A police officer or court considering the release of an accused on bail must impose a condition that the accused will surrender into custody at a time and place for the hearing. Additionally, section 5(2) of the Bail Act requires consideration to be given to the three different conditions for release, in the following order:
1 release of the accused person on their own undertaking without any other condition;
2 release of the accused person on their own undertaking with conditions about the conduct of the accused;
3 release of the accused with a surety of stated value or a deposit of stated value, with or without conditions about the conduct of the accused.
Conditions about the conduct of the accused are at the discretion of the decision-maker. Section 5(2A) of the Bail Act contains a list of common bail conditions, but the decision-maker is not limited to these conditions and can impose conditions that do not appear in the list.

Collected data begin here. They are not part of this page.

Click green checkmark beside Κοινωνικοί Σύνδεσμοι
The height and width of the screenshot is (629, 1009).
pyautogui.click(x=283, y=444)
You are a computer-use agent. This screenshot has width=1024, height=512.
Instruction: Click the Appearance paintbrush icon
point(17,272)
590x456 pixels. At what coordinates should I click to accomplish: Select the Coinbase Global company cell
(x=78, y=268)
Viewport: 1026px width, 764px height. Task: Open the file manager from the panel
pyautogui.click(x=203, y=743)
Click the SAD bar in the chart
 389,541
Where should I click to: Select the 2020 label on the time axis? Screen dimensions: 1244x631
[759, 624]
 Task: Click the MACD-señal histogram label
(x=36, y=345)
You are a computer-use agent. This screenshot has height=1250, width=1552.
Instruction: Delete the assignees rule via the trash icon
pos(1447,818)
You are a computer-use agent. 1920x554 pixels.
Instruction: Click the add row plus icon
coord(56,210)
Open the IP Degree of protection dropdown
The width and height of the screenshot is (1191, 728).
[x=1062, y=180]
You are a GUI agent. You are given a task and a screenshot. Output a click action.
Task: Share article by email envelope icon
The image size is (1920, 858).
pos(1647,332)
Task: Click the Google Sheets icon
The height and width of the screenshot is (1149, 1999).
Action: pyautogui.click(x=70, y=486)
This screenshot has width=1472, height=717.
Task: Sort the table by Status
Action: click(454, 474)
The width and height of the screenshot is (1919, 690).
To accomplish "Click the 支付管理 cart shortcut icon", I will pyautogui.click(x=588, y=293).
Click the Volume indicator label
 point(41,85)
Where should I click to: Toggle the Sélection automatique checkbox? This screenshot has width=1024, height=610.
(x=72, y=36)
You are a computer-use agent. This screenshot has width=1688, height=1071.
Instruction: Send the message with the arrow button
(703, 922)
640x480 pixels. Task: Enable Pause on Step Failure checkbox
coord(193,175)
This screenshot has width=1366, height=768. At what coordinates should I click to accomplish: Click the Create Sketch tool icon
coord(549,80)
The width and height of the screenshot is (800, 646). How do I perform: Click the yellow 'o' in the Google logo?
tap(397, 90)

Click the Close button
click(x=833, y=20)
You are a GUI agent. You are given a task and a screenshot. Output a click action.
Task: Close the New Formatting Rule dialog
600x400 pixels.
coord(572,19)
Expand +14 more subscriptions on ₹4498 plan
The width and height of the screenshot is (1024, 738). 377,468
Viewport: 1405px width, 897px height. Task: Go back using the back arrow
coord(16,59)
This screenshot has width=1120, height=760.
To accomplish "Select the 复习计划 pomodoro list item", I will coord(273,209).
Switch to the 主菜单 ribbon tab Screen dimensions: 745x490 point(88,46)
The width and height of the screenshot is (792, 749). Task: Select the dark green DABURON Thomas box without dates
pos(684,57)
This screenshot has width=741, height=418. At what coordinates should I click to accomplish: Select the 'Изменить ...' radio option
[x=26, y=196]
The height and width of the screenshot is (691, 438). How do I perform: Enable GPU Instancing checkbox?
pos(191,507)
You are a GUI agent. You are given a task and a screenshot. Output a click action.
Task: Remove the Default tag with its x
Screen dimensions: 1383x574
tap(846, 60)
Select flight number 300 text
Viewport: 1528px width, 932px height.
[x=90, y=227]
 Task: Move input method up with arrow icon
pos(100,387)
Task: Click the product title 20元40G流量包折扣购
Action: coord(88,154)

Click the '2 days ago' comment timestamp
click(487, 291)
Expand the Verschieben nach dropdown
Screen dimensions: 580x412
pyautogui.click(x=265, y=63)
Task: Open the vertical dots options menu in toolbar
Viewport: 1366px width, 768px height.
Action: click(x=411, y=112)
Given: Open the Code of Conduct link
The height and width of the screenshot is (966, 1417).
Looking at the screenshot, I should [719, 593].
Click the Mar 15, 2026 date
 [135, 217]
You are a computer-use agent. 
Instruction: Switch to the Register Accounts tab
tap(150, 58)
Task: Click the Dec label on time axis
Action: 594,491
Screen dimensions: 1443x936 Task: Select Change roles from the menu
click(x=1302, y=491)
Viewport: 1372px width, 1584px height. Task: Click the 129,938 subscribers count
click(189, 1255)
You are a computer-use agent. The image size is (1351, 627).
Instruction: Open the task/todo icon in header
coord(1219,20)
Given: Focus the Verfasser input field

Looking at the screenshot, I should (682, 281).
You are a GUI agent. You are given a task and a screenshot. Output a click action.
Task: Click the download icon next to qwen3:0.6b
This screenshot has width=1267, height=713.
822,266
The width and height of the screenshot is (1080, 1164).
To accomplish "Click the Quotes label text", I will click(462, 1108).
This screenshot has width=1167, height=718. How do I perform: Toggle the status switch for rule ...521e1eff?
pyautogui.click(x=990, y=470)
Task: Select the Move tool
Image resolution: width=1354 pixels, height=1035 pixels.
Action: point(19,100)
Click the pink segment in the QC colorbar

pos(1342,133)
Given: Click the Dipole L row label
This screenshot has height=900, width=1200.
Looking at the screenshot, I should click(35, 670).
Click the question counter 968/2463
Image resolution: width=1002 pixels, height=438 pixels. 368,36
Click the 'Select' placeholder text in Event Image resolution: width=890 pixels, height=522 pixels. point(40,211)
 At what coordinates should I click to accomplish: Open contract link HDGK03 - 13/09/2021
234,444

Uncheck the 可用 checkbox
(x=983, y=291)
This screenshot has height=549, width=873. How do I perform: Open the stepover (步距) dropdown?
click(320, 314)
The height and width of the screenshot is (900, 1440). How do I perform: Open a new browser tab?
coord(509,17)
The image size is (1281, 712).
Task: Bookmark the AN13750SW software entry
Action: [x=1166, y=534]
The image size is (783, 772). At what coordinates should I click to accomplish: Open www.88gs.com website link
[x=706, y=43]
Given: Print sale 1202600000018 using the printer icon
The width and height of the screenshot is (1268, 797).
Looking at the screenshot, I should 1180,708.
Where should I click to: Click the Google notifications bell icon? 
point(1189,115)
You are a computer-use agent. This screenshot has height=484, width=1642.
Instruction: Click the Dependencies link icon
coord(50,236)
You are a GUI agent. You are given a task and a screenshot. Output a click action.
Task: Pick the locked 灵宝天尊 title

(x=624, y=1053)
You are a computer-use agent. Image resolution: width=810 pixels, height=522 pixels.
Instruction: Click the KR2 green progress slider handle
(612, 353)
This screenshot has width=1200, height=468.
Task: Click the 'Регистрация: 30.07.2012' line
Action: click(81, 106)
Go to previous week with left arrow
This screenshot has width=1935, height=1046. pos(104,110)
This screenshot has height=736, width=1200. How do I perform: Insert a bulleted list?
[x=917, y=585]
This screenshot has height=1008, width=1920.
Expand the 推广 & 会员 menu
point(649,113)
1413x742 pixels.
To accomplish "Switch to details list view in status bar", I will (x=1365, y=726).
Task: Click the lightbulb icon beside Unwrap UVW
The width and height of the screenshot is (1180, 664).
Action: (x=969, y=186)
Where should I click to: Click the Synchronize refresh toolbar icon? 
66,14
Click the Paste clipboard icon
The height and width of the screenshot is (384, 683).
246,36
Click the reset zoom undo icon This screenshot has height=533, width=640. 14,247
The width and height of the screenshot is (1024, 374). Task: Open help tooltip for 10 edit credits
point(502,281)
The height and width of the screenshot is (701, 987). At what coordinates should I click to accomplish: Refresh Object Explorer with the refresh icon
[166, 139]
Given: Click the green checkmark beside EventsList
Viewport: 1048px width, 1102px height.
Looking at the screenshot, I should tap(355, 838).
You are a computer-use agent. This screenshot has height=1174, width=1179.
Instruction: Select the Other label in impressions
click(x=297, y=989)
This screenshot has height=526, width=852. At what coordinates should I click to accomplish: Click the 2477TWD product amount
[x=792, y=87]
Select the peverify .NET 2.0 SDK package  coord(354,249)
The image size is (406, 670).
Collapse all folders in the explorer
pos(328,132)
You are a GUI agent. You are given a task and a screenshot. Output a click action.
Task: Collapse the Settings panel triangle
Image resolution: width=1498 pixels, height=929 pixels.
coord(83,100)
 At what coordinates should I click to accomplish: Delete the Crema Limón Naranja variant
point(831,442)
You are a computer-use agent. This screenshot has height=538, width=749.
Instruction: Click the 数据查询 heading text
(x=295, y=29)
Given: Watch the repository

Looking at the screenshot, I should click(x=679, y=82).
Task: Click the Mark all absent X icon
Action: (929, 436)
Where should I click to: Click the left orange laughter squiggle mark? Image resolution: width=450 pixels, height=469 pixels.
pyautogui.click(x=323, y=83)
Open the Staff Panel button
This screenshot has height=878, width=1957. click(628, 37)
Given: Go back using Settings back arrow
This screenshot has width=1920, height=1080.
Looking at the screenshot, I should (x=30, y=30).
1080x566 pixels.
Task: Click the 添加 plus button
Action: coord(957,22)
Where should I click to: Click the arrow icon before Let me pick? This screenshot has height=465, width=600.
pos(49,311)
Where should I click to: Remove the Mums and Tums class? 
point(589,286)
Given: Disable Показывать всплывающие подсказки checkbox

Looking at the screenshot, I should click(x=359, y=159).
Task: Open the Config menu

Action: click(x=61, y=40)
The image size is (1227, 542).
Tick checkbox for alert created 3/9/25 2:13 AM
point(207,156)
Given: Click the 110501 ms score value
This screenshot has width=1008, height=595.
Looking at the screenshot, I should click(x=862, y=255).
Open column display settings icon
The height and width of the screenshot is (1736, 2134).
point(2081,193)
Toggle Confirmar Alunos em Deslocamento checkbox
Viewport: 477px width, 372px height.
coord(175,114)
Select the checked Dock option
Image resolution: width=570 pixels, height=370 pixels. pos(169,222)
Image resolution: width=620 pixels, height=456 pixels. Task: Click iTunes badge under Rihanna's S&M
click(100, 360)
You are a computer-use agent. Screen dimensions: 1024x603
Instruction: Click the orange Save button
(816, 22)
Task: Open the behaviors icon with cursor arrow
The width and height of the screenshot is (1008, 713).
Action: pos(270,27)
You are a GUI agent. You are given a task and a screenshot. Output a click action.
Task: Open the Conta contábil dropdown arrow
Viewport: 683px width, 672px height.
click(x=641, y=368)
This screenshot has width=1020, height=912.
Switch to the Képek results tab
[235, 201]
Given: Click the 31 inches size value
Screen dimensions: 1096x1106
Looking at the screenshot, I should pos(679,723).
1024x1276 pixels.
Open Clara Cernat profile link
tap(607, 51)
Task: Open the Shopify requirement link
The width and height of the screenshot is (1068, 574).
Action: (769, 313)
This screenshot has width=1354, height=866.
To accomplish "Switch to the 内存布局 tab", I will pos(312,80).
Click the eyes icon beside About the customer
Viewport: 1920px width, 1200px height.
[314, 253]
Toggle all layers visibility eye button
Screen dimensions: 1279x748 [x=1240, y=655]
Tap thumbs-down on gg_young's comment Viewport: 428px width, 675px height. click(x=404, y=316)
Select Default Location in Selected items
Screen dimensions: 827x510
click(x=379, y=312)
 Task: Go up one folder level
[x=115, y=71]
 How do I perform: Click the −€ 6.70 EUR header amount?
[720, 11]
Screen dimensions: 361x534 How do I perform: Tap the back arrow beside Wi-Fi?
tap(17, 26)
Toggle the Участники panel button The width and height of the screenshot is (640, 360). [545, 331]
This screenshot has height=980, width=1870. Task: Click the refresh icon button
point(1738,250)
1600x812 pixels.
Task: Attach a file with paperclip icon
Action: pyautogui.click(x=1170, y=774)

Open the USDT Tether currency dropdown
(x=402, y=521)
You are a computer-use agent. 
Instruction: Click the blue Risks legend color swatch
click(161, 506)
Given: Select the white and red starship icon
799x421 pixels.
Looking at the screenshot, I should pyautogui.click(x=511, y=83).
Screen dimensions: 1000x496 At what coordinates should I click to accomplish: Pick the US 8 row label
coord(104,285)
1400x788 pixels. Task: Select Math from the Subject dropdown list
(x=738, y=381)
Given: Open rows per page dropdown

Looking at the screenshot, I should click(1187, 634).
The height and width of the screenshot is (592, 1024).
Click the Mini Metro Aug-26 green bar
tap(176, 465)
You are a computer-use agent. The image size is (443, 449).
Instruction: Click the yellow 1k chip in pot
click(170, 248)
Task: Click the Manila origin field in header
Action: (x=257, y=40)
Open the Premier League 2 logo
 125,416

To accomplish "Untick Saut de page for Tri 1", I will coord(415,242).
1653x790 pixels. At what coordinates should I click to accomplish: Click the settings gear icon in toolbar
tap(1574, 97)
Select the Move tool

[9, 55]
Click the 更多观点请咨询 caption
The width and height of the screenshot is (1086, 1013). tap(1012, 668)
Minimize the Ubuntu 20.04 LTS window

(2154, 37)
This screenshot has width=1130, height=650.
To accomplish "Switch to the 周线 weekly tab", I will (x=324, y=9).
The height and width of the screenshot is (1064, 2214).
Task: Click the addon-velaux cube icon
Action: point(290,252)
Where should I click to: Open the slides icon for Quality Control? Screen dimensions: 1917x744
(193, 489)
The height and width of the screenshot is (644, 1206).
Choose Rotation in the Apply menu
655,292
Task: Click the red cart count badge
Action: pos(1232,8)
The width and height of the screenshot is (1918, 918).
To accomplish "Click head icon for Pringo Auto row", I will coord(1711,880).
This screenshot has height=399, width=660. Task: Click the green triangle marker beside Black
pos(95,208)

Conditions listed in section 5(2A) include that the accused:
•report to a police station;
•reside at a particular address;
•adhere to a curfew;
•surrender his or her passport;
•not attend certain places or areas;
•comply with conditions of an intervention order;
•not drive a motor vehicle.
A condition may only be imposed in order to reduce the likelihood that the accused may:
•fail to attend the time and place of the hearing; or
•commit an offence while on bail; or
•endanger the safety or welfare of the public; or
•interfere with witnesses or otherwise obstruct the course of justice.
Each condition must be reasonable and no more onerous than is required to achieve its purpose.
It is a criminal offence to contravene a bail condition in relation to the conduct of the accused without a reasonable excuse (see s 30A(1), the definition of “conduct condition” in ss 3, 5(2A)(k)). This does not apply to a condition requiring the accused to attend and participate in a service provided to assist them to comply with their undertaking.